* **Actions to take**
(1) In the commentary on the science-and-morality study, what does the author call the core problem with the study?
(2) Retype the commentary on the science-and-morality study word for word, from "Then both groups" up to and including "was that easy!".
(3) List every word that the commentary on the science-and-morality study says the first group of students was given for composing sentences.

* **Supplied text**
----------

But before rushing off to place an order with Amazon, why don’t we apply a bit of common sense?

First of all, what did Ma-Kellams and Blascovich actually find? They divided their students into two groups and told them to compose sentences using sets of words. The first group was given the words “logical, hypothesis, laboratory, scientists and theory”; the second was given random words like “more paper it once do”.

Then both groups were given quizzes on their moral outlook. One was a scenario about date rape; another reported their relative interest in altruistic activities, like giving blood, or in selfish fun like going to a party; and another was an economics game to see if they would give money away.

Who “endorse[d] more stringent moral norms and exhibit[ed] more morally normative behavior”?

The students whose minds had been salted with scientific term were more chaste, more altruistic and more generous. Ergo, the researchers write, “the study of science itself –independent of the specific conclusions reached by scientific inquiries – holds normative implications and leads to moral outcomes”.

If only it was that easy!

I have my quibbles with the way the experiment was designed, but the core problem with this study is what the authors mean by morality. All they have tested, really, is their subjects’ moral aspirations, not their moral deeds.

Switching back to metadiscourse for a moment, the story of civilisation is not getting people to talk the talk, but to walk the walk. Morality is about deeds, not words.

Thinking about science may enable educated people to engage in sophisticated moral discourse, but it doesn’t necessarily make them more moral.

----------

* **Given information**
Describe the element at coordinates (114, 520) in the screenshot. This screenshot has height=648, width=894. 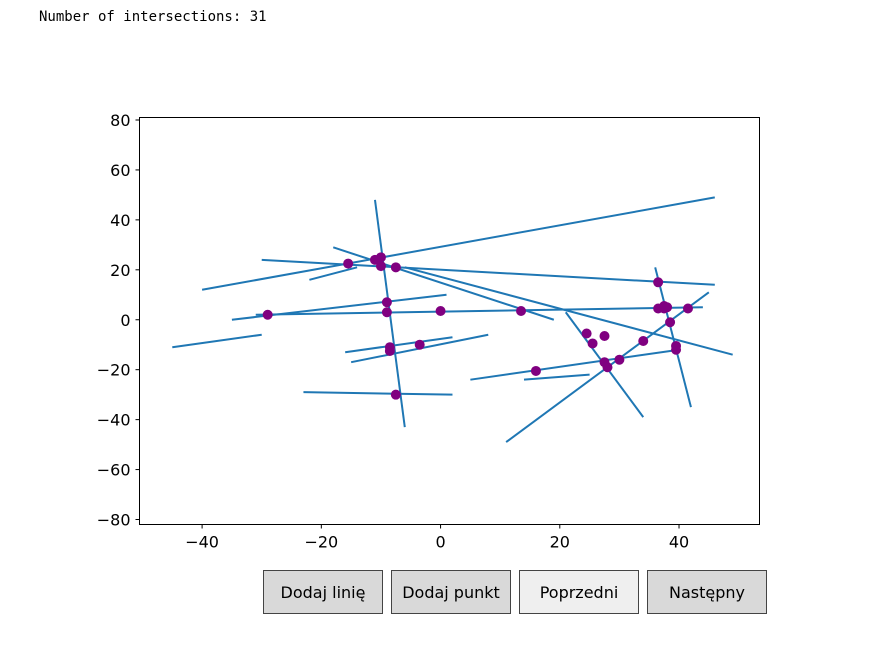
I see `y-tick-label: −80` at that location.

----------

* **Task solutions**
(1) What the authors mean by morality.

(2)
Then both groups were given quizzes on their moral outlook. One was a scenario about date rape; another reported their relative interest in altruistic activities, like giving blood, or in selfish fun like going to a party; and another was an economics game to see if they would give money away.

Who “endorse[d] more stringent moral norms and exhibit[ed] more morally normative behavior”?

The students whose minds had been salted with scientific term were more chaste, more altruistic and more generous. Ergo, the researchers write, “the study of science itself –independent of the specific conclusions reached by scientific inquiries – holds normative implications and leads to moral outcomes”.

If only it was that easy!

(3) logical, hypothesis, laboratory, scientists, theory